**TEXT BLOCK**.

[BEGIN]

“Antitrust case could be Armageddon.”
That’s the title of Lester Munson’s apocolyptic ESPN.com article, which has caused the sports blogosphere to implode on itself, and has Teddy Roosevelt spinning in his grave. Some predictions from the article:
“Leagues will enjoy unfettered monopoly powers. … Salaries for players and coaches will drop. … Free agency will wither away. … Sponsors will pay more. … Fans will pay more for tickets, television and internet broadcasts, and for paraphernalia. … And owners’ profits will soar.”
Nothing like being provocative and grabbing attention. There’s just one problem: Munson’s Doomsday scenario is a total fallacy. A little background: American Needle had been making NFL team- and league-branded hats for over two decades, up until the the NFL signed an exclusive deal with Reebok in 2000, effectively shutting out all other manufacturers. ANI sued the league in 2004, claiming that the NFL had violated the Sherman Antitrust Act by shutting them out of the market. The NFL countered by saying that the league should be viewed as one entity, instead of thirty-two distinct, competing franchises, making ANI’s claim irrelevant.
The league won in the lower courts, but ANI refused to let it go, petitioning the Supreme Court to review the case. In a surprise move, the NFL actually supported the request, figuring that it could dispense of all future antitrust cases if the court ruled in its favor. That sent sports law professors and other assorted “experts” into a hyperbolic rampage, claiming that an NFL win would destroy professional sports as we know them.
But is that really true? Let’s consider some of Munson’s predictions:
“LeBron James, who had been expecting a free-agency bonanza when his contract with the Cleveland Cavaliers expired after the 2009-2010 season, opens the 2010-11 season with the Cavs, the only team with the right to sign him. Cleveland retains the NBA MVP by slotting his salary into the new league-wide scale.”
If there’s any claim that can be easily dismissed, it’s this one. This is a collective bargaining issue, not an antitrust issue. As long as the players have a union in place, and these issues are governed by the CBA, the owners cannot unilaterally eliminate free agency, or create a set salary scale. General Motors is a single entity; it can’t impose whatever salaries it chooses on its union employees.

[END]

**MATERIAL PROVIDED**.
[BEGIN]

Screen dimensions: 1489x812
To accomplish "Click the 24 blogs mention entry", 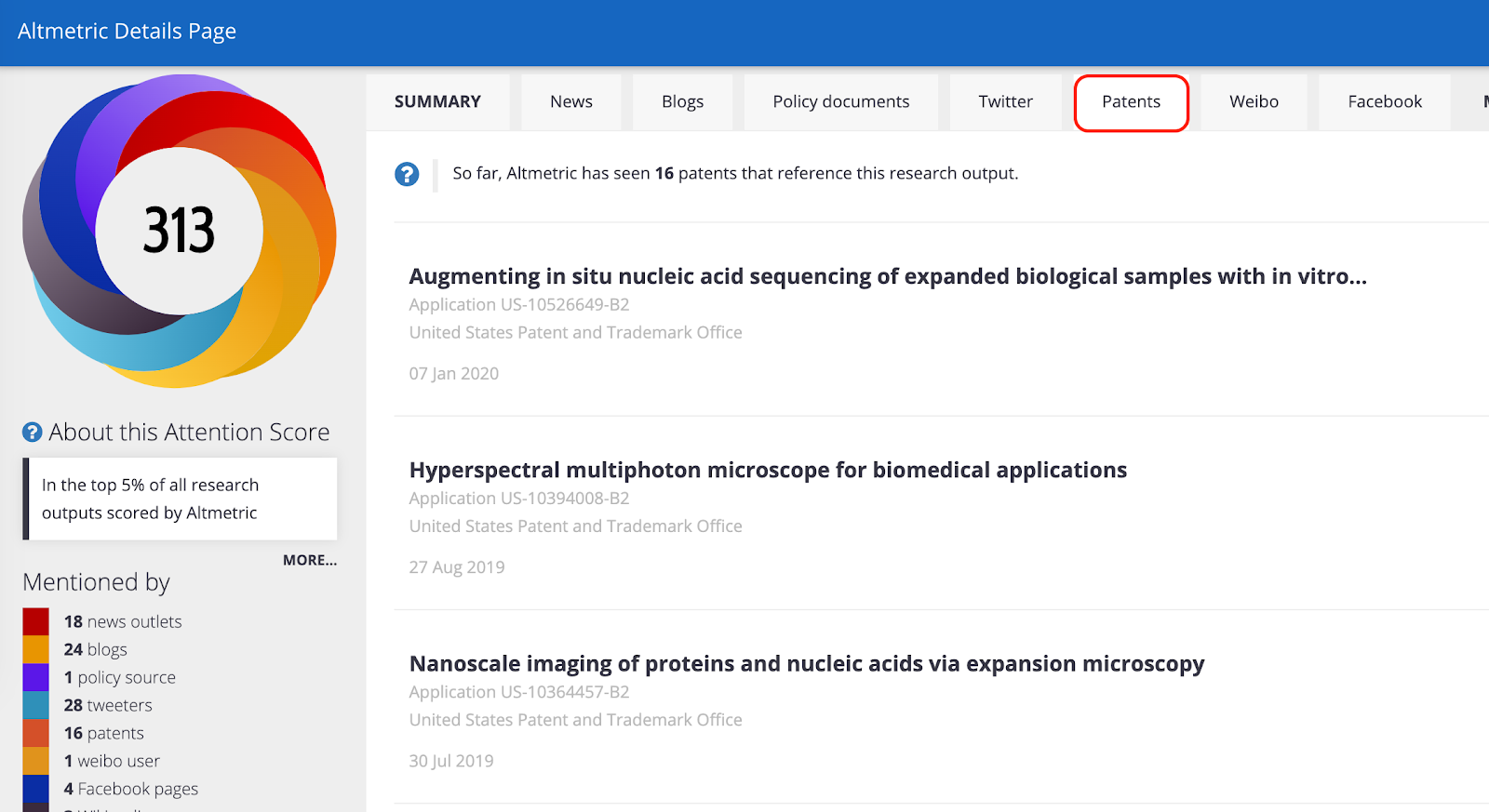I will tap(95, 649).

[END]

**DIRECTIVES**.
[1] List every prediction quoted in the antitrust article's paragraph that begins "Leagues will enjoy unfettered monopoly powers."
[2] Answer these questions from the antitrust article:
(a) Which company did the NFL sign an exclusive deal with in 2000?
(b) In what year did ANI sue the league?
(c) Which team held LeBron James's contract in Munson's scenario?
[3] Resume the article on the American Needle antitrust case after its final sentence.

**ANSWERS FOR THE EXERCISE**.
[1]
- Leagues will enjoy unfettered monopoly powers.
- Salaries for players and coaches will drop.
- Free agency will wither away.
- Sponsors will pay more.
- Fans will pay more for tickets, television and internet broadcasts, and for paraphernalia.
- Owners' profits will soar.

[2]
(a) Reebok
(b) 2004
(c) The Cleveland Cavaliers

[3]
The Maurice Clarett case, which went to the Supreme Court just a few years ago, is a perfect example here. The NFL’s rule that players can only be drafted if they were three or more years out of high school is an obvious violation of antitrust laws. But because the rule is subject to collective bargaining, the courts ruled against Clarett.
Two decades earlier, when baseball’s owners colluded to keep free-agent salaries down, the players union didn’t sue in federal courts. Collusion was a violation of the sport’s CBA, putting it under the jurisdiction of the sport’s arbitration system. The players simply filed their grievances, and won hundreds of millions of dollars in damages. Had they taken the owners to court on antitrust grounds, the case almost certainly would have been thrown out.
“Minnesota Vikings defensive coordinator Leslie Frazier, the hottest commodity for every opening in the NFL over the past six months, signs on to be the new head coach of the Dallas Cowboys at a league-determined salary that will pay him far less than he’d have made if the Denver Broncos had chosen him over Josh McDaniels in 2009.”
This one is certainly possible, but it begs the question: Why haven’t baseball teams been doing this for the last 87 years, considering they’ve been exempt from antitrust laws since 1922? Maybe they haven’t wanted to rock the boat, and risk getting sued. But it’s just as possible that they don’t feel like it’s even necessary. Forcing middle managers to take massive pay cuts won’t exactly boost morale, nor is it an effective way to attract top talent.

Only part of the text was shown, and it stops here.